— start Listed entries —

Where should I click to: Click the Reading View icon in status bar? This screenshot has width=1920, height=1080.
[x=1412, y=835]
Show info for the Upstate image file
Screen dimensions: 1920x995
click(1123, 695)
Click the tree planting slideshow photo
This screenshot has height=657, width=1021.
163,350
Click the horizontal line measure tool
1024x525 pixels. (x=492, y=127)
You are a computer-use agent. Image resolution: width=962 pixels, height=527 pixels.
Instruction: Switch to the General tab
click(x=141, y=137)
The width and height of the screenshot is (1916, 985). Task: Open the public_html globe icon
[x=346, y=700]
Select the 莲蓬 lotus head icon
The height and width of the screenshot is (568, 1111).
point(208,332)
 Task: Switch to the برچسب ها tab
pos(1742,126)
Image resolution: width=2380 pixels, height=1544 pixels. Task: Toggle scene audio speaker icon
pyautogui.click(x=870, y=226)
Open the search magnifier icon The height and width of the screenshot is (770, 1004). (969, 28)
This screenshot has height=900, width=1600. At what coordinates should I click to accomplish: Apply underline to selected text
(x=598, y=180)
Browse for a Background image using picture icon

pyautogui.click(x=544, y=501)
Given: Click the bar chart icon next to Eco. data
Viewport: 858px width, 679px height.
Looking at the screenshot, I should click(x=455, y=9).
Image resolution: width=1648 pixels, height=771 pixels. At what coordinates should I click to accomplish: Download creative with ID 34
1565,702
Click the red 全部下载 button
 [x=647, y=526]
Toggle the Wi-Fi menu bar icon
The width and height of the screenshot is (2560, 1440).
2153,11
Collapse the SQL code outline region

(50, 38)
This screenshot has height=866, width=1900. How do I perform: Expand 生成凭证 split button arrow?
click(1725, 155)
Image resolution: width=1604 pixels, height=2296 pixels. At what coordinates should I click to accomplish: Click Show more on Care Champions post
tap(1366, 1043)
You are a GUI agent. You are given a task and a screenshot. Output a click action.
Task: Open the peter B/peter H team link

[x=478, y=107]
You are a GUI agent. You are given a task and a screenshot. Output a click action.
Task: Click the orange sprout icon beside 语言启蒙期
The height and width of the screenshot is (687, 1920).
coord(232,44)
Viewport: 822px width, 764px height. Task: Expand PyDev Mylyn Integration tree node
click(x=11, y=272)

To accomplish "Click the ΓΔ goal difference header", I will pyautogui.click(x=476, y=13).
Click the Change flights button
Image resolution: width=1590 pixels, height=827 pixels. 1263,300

— end Listed entries —

- _Task details_
Copy the listing above line for line, with no changes of any kind.

- _Response to the exercise_
Where should I click to: Click the Reading View icon in status bar? This screenshot has width=1920, height=1080.
[x=1412, y=835]
Show info for the Upstate image file
Screen dimensions: 1920x995
click(1123, 695)
Click the tree planting slideshow photo
This screenshot has height=657, width=1021.
163,350
Click the horizontal line measure tool
1024x525 pixels. (x=492, y=127)
You are a computer-use agent. Image resolution: width=962 pixels, height=527 pixels.
Instruction: Switch to the General tab
click(x=141, y=137)
The width and height of the screenshot is (1916, 985). Task: Open the public_html globe icon
[x=346, y=700]
Select the 莲蓬 lotus head icon
The height and width of the screenshot is (568, 1111).
point(208,332)
 Task: Switch to the برچسب ها tab
pos(1742,126)
Image resolution: width=2380 pixels, height=1544 pixels. Task: Toggle scene audio speaker icon
pyautogui.click(x=870, y=226)
Open the search magnifier icon The height and width of the screenshot is (770, 1004). (969, 28)
This screenshot has height=900, width=1600. At what coordinates should I click to accomplish: Apply underline to selected text
(x=598, y=180)
Browse for a Background image using picture icon

pyautogui.click(x=544, y=501)
Given: Click the bar chart icon next to Eco. data
Viewport: 858px width, 679px height.
Looking at the screenshot, I should click(x=455, y=9).
Image resolution: width=1648 pixels, height=771 pixels. At what coordinates should I click to accomplish: Download creative with ID 34
1565,702
Click the red 全部下载 button
 [x=647, y=526]
Toggle the Wi-Fi menu bar icon
The width and height of the screenshot is (2560, 1440).
2153,11
Collapse the SQL code outline region

(50, 38)
This screenshot has height=866, width=1900. How do I perform: Expand 生成凭证 split button arrow?
click(1725, 155)
Image resolution: width=1604 pixels, height=2296 pixels. At what coordinates should I click to accomplish: Click Show more on Care Champions post
tap(1366, 1043)
You are a GUI agent. You are given a task and a screenshot. Output a click action.
Task: Open the peter B/peter H team link

[x=478, y=107]
You are a GUI agent. You are given a task and a screenshot. Output a click action.
Task: Click the orange sprout icon beside 语言启蒙期
The height and width of the screenshot is (687, 1920).
coord(232,44)
Viewport: 822px width, 764px height. Task: Expand PyDev Mylyn Integration tree node
click(x=11, y=272)

To accomplish "Click the ΓΔ goal difference header", I will pyautogui.click(x=476, y=13).
Click the Change flights button
Image resolution: width=1590 pixels, height=827 pixels. 1263,300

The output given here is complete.